Was the method reasonable? What duty, if any, did defendant owe to plaintiff with respect to the discharge of the salt water on the land?
That the method of separating the oil and salt water was reasonable, proper and the only practicable method known is not disputed. Nor is it disputed that this method was followed without change for about 35 years from the inception of the oil operations to the time plaintiff put his sheep on the land. When the present land owner purchased the surface he was charged with notice of the mining rights of defendant therein and the method pursued by it to separate the water and oil. Upman v. Lowther Oil Co., 53 W. Va. 501, 513, 44 S.E. 433. He took the land thus burdened.

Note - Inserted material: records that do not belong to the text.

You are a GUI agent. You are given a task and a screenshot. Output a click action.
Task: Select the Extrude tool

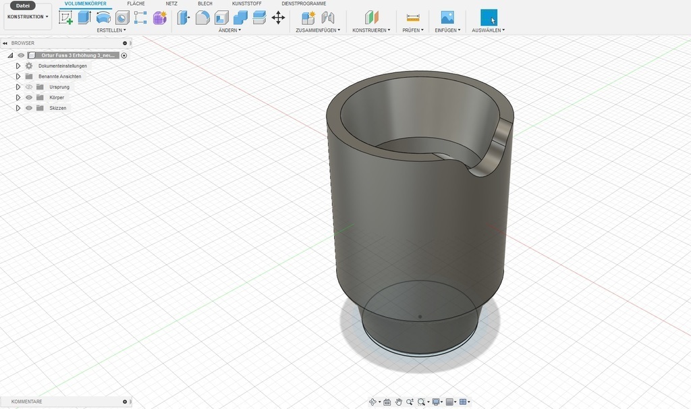pos(84,18)
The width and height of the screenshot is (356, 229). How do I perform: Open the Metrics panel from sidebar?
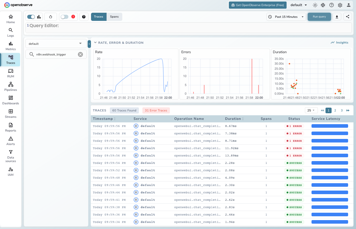point(10,46)
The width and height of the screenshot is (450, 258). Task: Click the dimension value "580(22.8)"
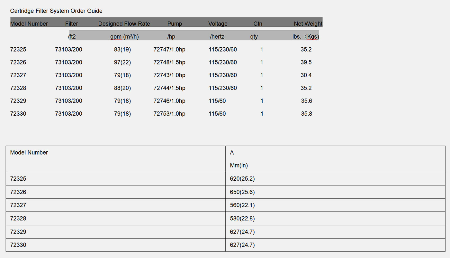coord(242,218)
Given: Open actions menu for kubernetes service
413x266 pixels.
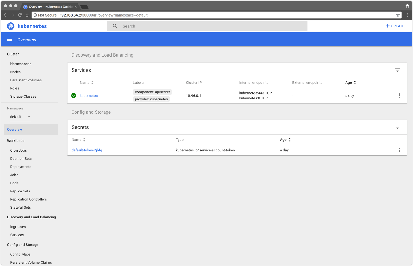Looking at the screenshot, I should pyautogui.click(x=399, y=96).
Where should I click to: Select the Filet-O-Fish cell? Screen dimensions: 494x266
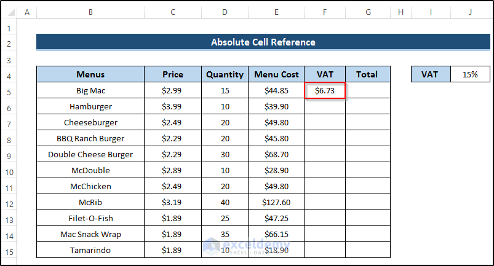(90, 219)
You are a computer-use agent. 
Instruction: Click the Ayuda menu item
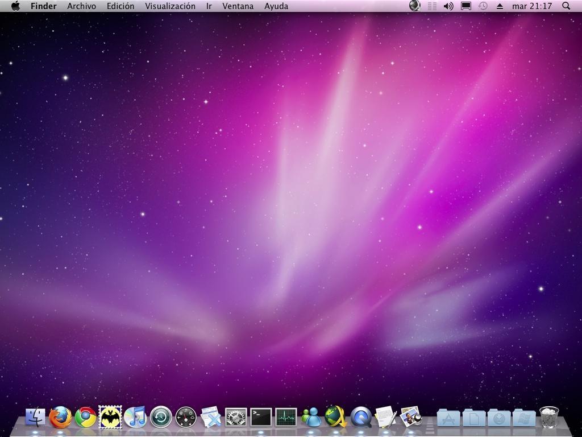tap(276, 6)
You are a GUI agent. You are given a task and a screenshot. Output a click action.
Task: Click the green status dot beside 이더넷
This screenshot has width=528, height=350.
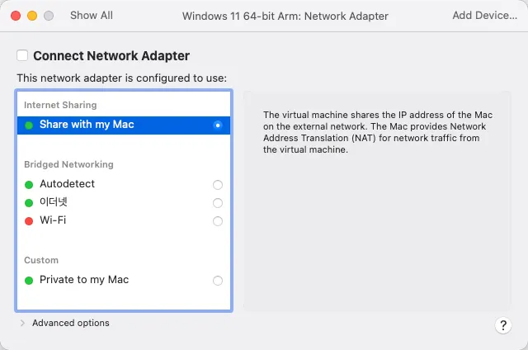29,203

The plaintiff, his lessee and son-in-law, was also bound to take like notice. "Actual possession of real estate is notice to purchaser of the rights of him in possession." Upman v. Lowther Oil Co., supra, 11th pt. syl.; Mills v. McLanahan, 70 W. Va. 288, 73 S.E. 927; Heck v. Morgan, 88 W. Va. 115, 106 S.E. 413. When he turned his sheep on the land he took the risk of injury to them from the salt water which was exposed. We can see no duty, under the undisputed facts, upon defendant to pipe the water off the land or retain it in tanks or otherwise change its reserved, established and known method of which plaintiff had notice.
Plaintiff's predecessors in title having contracted that defendant should continue to take out its oil, and use the surface for that purpose, the injury here complained of (if the exposed salt water caused it) is damnum absque injuria. The familiar principle that one must use his property in such manner as not to injure another, does not apply where that other has contracted away his right to complain because of such use. Continental Coal Co. v. Connellsville, etc., 104 W. Va. 44, 138 S.E. 737; Kuhn v. Coal Co., 66 W. Va. 711, 743; Lowenbach v. Switzer, 1 Va. Dec. 141; Marvin v. Brewster, 55 N.Y. 138, 14 Am. Repts. 322. Under the undisputed facts, the law is for defendant, and it was entitled to its peremptory instruction. It is unnecessary to discuss the other five points of error, some of which appear to be well taken.
The judgment is reversed, verdict set aside and a new trial awarded.
Reversed; verdict set aside; new trial awarded.